Elite sailors come in all different packages of personalities. By and large the top end of our sport has some gems but don’t expect to see personalities of the Dennis Conner/Tom Blackaller/Ted Turner variety, fuelled by perhaps one too many, poking and digging each other with rivalries and beefs that go back decades surfacing in an explosion of ugly recrimination. No, today’s elite athletes are highly professional. Dull you might say, I couldn’t possibly comment, but the very best are terrific role models to the next generation and fine ambassadors for the sport.
The usual pathway for the very, very best can, on occasion, lead to a superior air, a forced manner, a sense of where they are in life, culture and the sport. The pro-ranks is a slippery, greasy, uncompromising pole where who you know and who you’re in with, dictates the next ride and the surety of a pay cheque.
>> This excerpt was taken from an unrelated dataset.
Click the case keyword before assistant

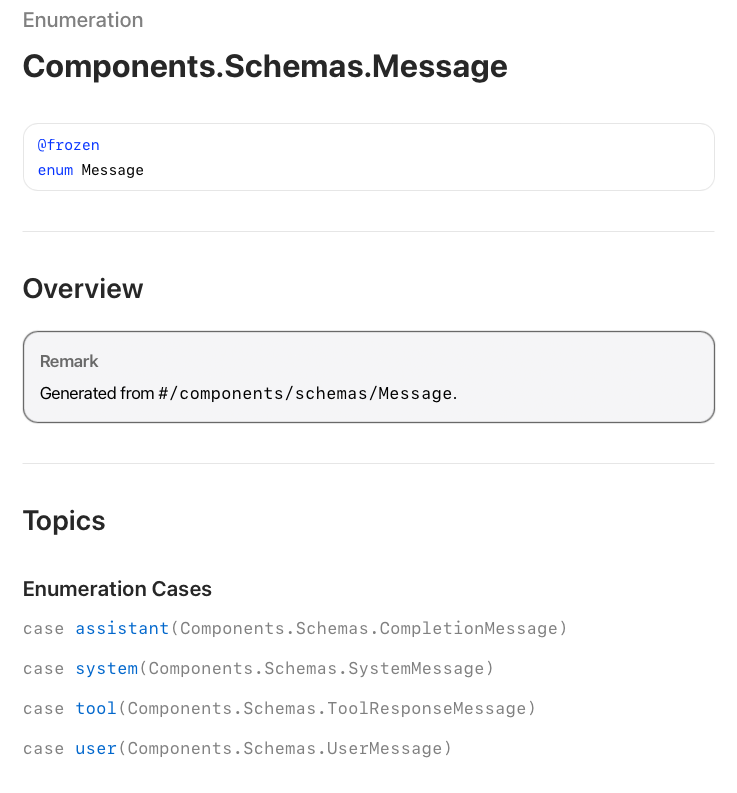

Hang a gold medal around your neck and you’re on a very different trajectory – and it happens rapidly. For some, it goes to their heads. For others, they double down and go again and I have to say I hugely admire those that do. Whether you reach the Elvstrom / Ainslie / Robertson / Mills / Scheidt / Slingsby (I could go on) peak of sporting endeavour matters little, but going again after you’ve climbed Everest and achieved a gold medal takes courage, guts and fortitude.
Getting your head around starting out again on the circuit after a memorable, be-medalled Olympic run is tough both mentally and physically but for us voyeurs of the Games, it’s fascinating to witness.
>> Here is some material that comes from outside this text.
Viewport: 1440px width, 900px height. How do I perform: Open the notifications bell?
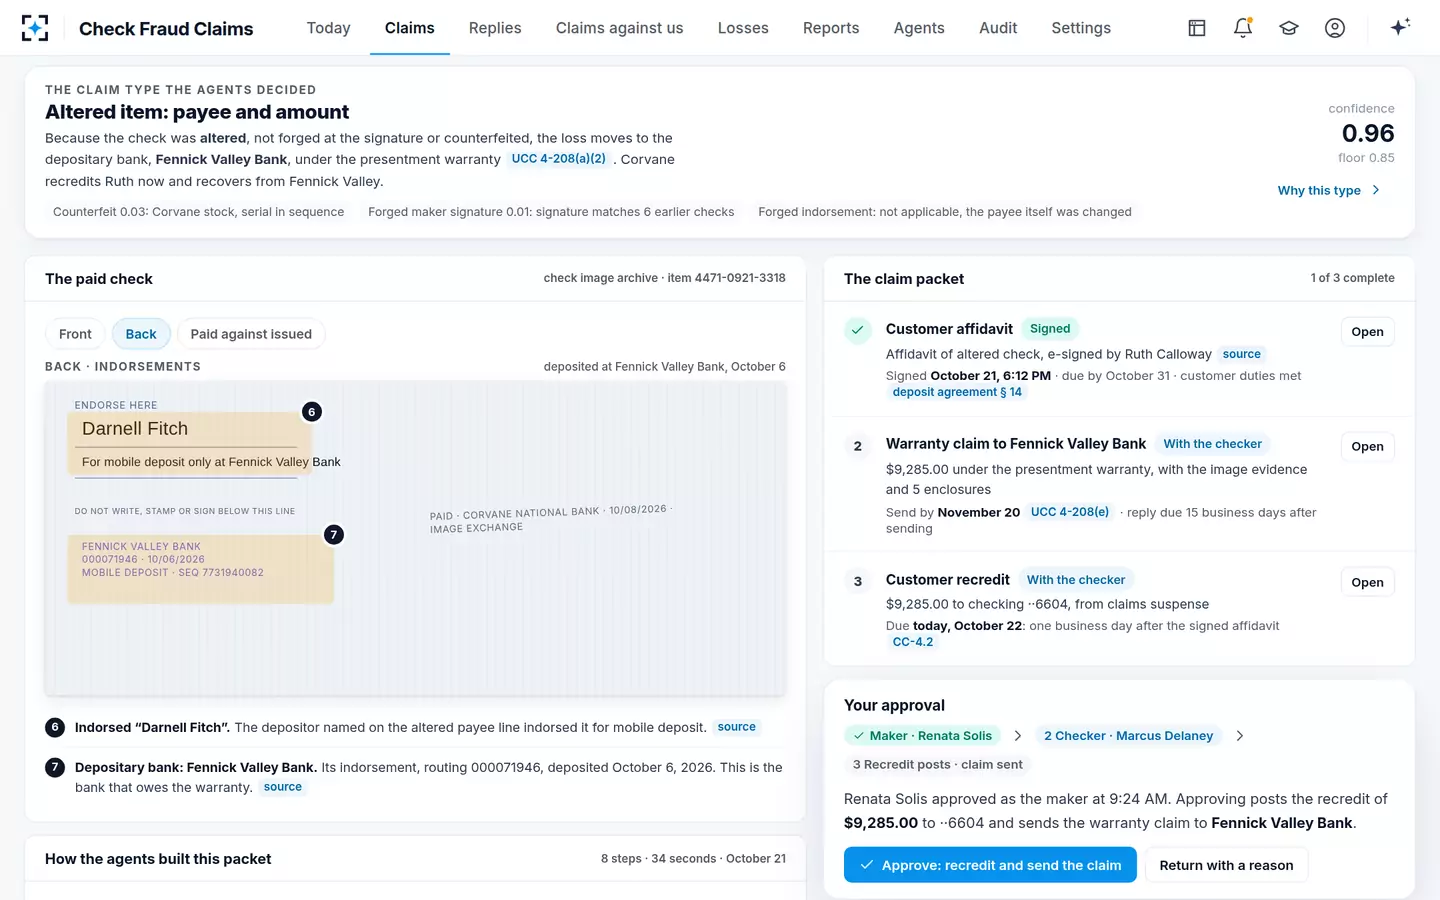click(1243, 28)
And very much ‘going again’ is Britain’s sailing royalty in the form of Eilidh McIntyre and it’s a story that I just can’t take my eyes off. Eilidh moved firmly out of her gold medallist (in the Star no less) father, Mike McIntyre, when she famously scooped the gold at Tokyo 2020 in that thrilling medal race with Britain’s greatest female Olympian, Hannah Mills. I still think about those onboard comms that were captured by the GoPro as they aced to that medal – it should be played to every aspiring youth sailor – as Mills forced that 470 to golden glory with a willpower that is just remarkable, goading and cajoling Eilidh along to record something very, very special in our sport.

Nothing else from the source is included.